◆ MATERIAL SUPPLIED ◆
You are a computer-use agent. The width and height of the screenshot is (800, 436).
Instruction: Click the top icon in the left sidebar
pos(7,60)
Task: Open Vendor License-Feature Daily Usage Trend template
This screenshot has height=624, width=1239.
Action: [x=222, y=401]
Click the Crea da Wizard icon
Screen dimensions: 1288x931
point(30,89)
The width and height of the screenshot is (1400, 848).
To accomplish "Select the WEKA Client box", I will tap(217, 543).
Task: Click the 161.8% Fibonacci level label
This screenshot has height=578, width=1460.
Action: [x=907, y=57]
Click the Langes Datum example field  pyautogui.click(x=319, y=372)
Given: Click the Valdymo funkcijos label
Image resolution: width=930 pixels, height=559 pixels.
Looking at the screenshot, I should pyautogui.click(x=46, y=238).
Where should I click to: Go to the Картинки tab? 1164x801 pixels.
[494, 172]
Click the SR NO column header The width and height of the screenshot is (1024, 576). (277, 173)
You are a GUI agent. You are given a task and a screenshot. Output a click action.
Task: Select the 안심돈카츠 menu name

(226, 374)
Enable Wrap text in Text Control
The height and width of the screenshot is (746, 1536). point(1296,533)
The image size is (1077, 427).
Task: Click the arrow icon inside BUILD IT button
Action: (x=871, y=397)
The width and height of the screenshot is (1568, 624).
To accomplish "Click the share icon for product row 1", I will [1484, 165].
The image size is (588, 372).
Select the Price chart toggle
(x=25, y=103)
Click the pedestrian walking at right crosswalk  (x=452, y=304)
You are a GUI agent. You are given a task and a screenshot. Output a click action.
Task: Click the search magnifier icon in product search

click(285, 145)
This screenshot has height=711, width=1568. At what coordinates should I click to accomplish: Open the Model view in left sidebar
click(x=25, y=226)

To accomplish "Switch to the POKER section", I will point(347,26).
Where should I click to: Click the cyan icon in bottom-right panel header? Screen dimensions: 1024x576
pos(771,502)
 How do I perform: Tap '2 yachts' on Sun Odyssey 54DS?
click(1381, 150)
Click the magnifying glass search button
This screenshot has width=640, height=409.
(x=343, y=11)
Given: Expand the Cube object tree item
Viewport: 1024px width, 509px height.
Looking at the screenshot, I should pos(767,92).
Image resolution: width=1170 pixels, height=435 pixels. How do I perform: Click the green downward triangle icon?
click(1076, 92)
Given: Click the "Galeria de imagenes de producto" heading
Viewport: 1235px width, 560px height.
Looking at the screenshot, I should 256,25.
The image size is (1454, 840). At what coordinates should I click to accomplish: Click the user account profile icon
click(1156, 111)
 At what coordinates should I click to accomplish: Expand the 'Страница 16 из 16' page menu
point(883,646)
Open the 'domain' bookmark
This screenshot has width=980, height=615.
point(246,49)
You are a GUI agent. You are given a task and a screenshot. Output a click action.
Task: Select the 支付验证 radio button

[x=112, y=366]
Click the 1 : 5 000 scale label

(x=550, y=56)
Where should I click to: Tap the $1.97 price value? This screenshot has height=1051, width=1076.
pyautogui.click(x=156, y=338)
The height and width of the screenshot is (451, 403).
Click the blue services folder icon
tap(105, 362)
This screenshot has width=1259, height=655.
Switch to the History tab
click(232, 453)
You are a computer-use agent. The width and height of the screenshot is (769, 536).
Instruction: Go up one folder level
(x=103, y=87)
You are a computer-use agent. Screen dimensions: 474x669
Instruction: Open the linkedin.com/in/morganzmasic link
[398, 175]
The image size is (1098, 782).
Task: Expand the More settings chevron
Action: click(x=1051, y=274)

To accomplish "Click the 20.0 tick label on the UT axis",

◆ REQUIRED ACTION ◆
Write out every record again, exactly as it was written.

◆ EXERCISE SOLUTION ◆
You are a computer-use agent. The width and height of the screenshot is (800, 436).
Instruction: Click the top icon in the left sidebar
pos(7,60)
Task: Open Vendor License-Feature Daily Usage Trend template
This screenshot has height=624, width=1239.
Action: [x=222, y=401]
Click the Crea da Wizard icon
Screen dimensions: 1288x931
point(30,89)
The width and height of the screenshot is (1400, 848).
To accomplish "Select the WEKA Client box", I will tap(217, 543).
Task: Click the 161.8% Fibonacci level label
This screenshot has height=578, width=1460.
Action: [x=907, y=57]
Click the Langes Datum example field  pyautogui.click(x=319, y=372)
Given: Click the Valdymo funkcijos label
Image resolution: width=930 pixels, height=559 pixels.
Looking at the screenshot, I should pyautogui.click(x=46, y=238).
Where should I click to: Go to the Картинки tab? 1164x801 pixels.
[494, 172]
Click the SR NO column header The width and height of the screenshot is (1024, 576). (277, 173)
You are a GUI agent. You are given a task and a screenshot. Output a click action.
Task: Select the 안심돈카츠 menu name

(226, 374)
Enable Wrap text in Text Control
The height and width of the screenshot is (746, 1536). point(1296,533)
The image size is (1077, 427).
Task: Click the arrow icon inside BUILD IT button
Action: (x=871, y=397)
The width and height of the screenshot is (1568, 624).
To accomplish "Click the share icon for product row 1", I will [1484, 165].
The image size is (588, 372).
Select the Price chart toggle
(x=25, y=103)
Click the pedestrian walking at right crosswalk  (x=452, y=304)
You are a GUI agent. You are given a task and a screenshot. Output a click action.
Task: Click the search magnifier icon in product search

click(285, 145)
This screenshot has height=711, width=1568. At what coordinates should I click to accomplish: Open the Model view in left sidebar
click(x=25, y=226)

To accomplish "Switch to the POKER section", I will point(347,26).
Where should I click to: Click the cyan icon in bottom-right panel header? Screen dimensions: 1024x576
pos(771,502)
 How do I perform: Tap '2 yachts' on Sun Odyssey 54DS?
click(1381, 150)
Click the magnifying glass search button
This screenshot has width=640, height=409.
(x=343, y=11)
Given: Expand the Cube object tree item
Viewport: 1024px width, 509px height.
Looking at the screenshot, I should pos(767,92).
Image resolution: width=1170 pixels, height=435 pixels. How do I perform: Click the green downward triangle icon?
click(1076, 92)
Given: Click the "Galeria de imagenes de producto" heading
Viewport: 1235px width, 560px height.
Looking at the screenshot, I should 256,25.
The image size is (1454, 840). At what coordinates should I click to accomplish: Click the user account profile icon
click(1156, 111)
 At what coordinates should I click to accomplish: Expand the 'Страница 16 из 16' page menu
point(883,646)
Open the 'domain' bookmark
This screenshot has width=980, height=615.
point(246,49)
You are a GUI agent. You are given a task and a screenshot. Output a click action.
Task: Select the 支付验证 radio button

[x=112, y=366]
Click the 1 : 5 000 scale label

(x=550, y=56)
Where should I click to: Tap the $1.97 price value? This screenshot has height=1051, width=1076.
pyautogui.click(x=156, y=338)
The height and width of the screenshot is (451, 403).
Click the blue services folder icon
tap(105, 362)
This screenshot has width=1259, height=655.
Switch to the History tab
click(232, 453)
You are a computer-use agent. The width and height of the screenshot is (769, 536).
Instruction: Go up one folder level
(x=103, y=87)
You are a computer-use agent. Screen dimensions: 474x669
Instruction: Open the linkedin.com/in/morganzmasic link
[398, 175]
The image size is (1098, 782).
Task: Expand the More settings chevron
Action: click(x=1051, y=274)

To accomplish "Click the 20.0 tick label on the UT axis",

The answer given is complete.